[start Quoted text]
First we compare the difference in F-scores when we manipulate \(nregions\) i.e. the number of graphs presented to participants (8 or 12). We see that F-scores actually decrease when participants were presented with more graphs (which might be because the decrease in FDR might also entail a decrease in the number of True Positives).
Estimate of f-scores for each region \(\in\) {8, 12}.
## # A tibble: 2 × 7
## ntrials fscore .lower .upper .width .point .interval
## <int> <dbl> <dbl> <dbl> <dbl> <chr> <chr>
## 1 8 0.656 0.637 0.675 0.95 median qi
## 2 12 0.637 0.616 0.659 0.95 median qi
Visualisation of the probability distribution of f-scores for each region \(\in\) {8, 12}.
[end Quoted text]
[start Recorded information]
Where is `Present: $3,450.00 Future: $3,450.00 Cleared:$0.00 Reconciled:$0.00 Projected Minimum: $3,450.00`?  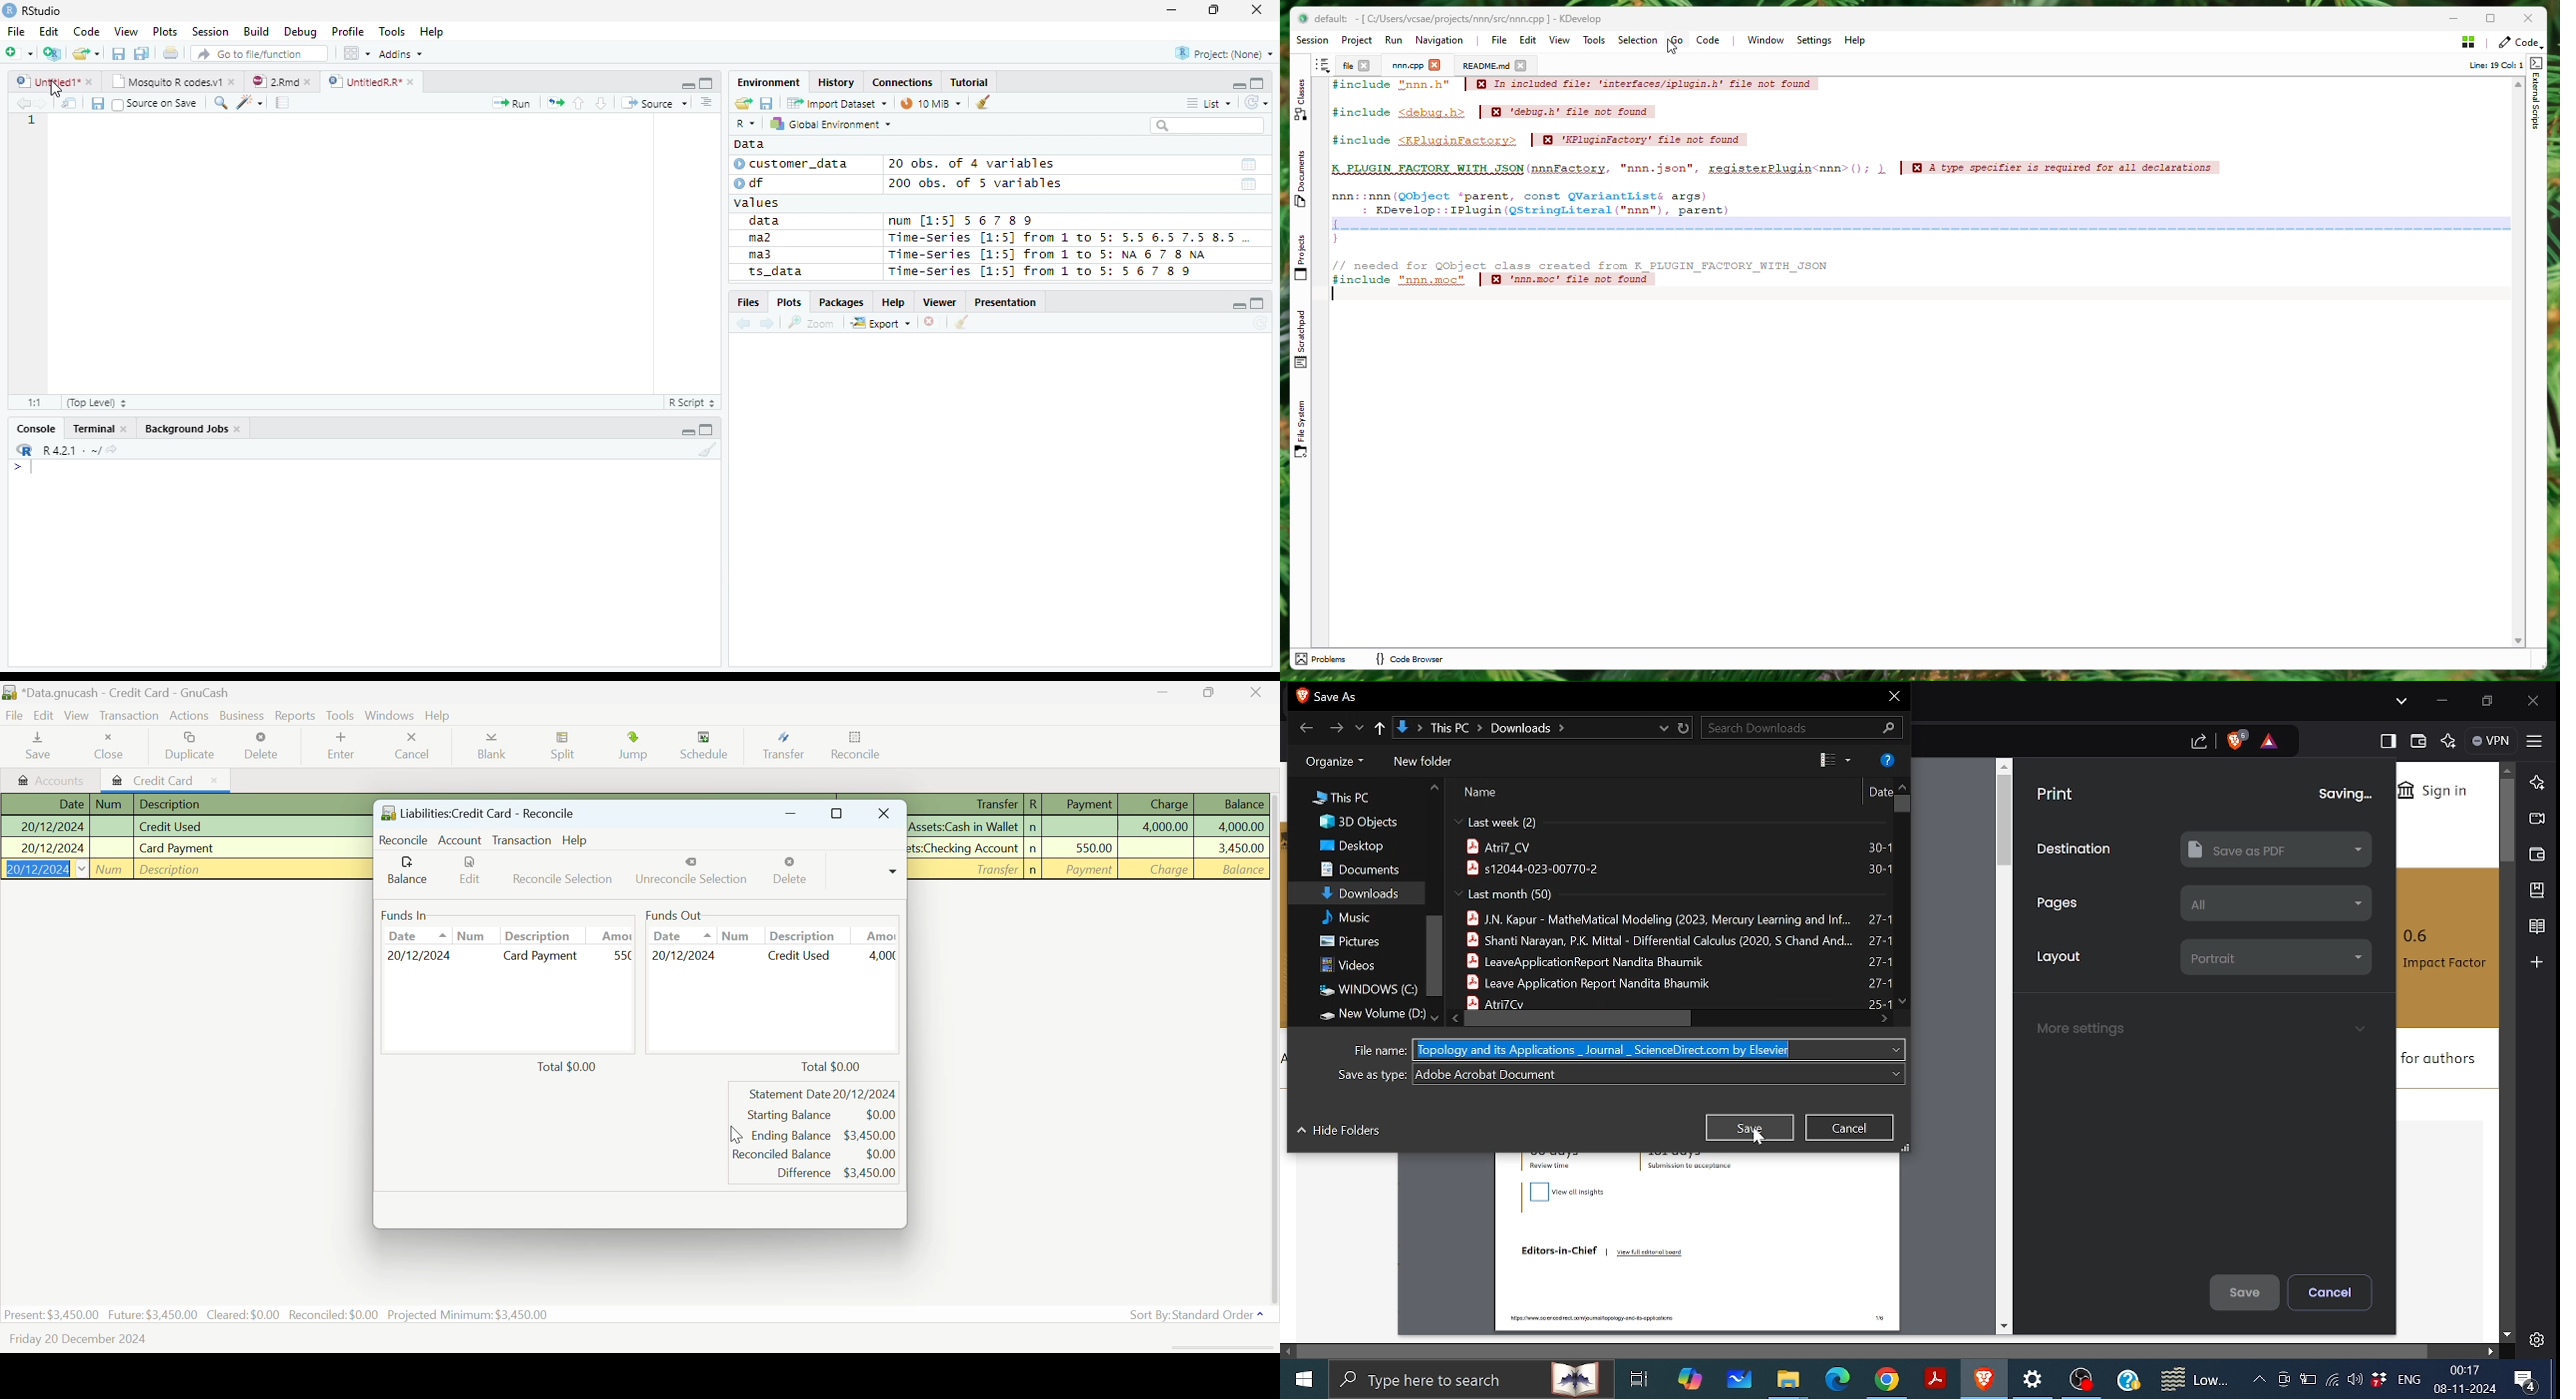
[end Recorded information]
▶ [Problem to solve]:
Please repeat the stretch of the F-score passage above that begins with the words containing "First we compare" and ends with "of True Positives).", copying it exactly.

▶ [Task solution]:
First we compare the difference in F-scores when we manipulate \(nregions\) i.e. the number of graphs presented to participants (8 or 12). We see that F-scores actually decrease when participants were presented with more graphs (which might be because the decrease in FDR might also entail a decrease in the number of True Positives).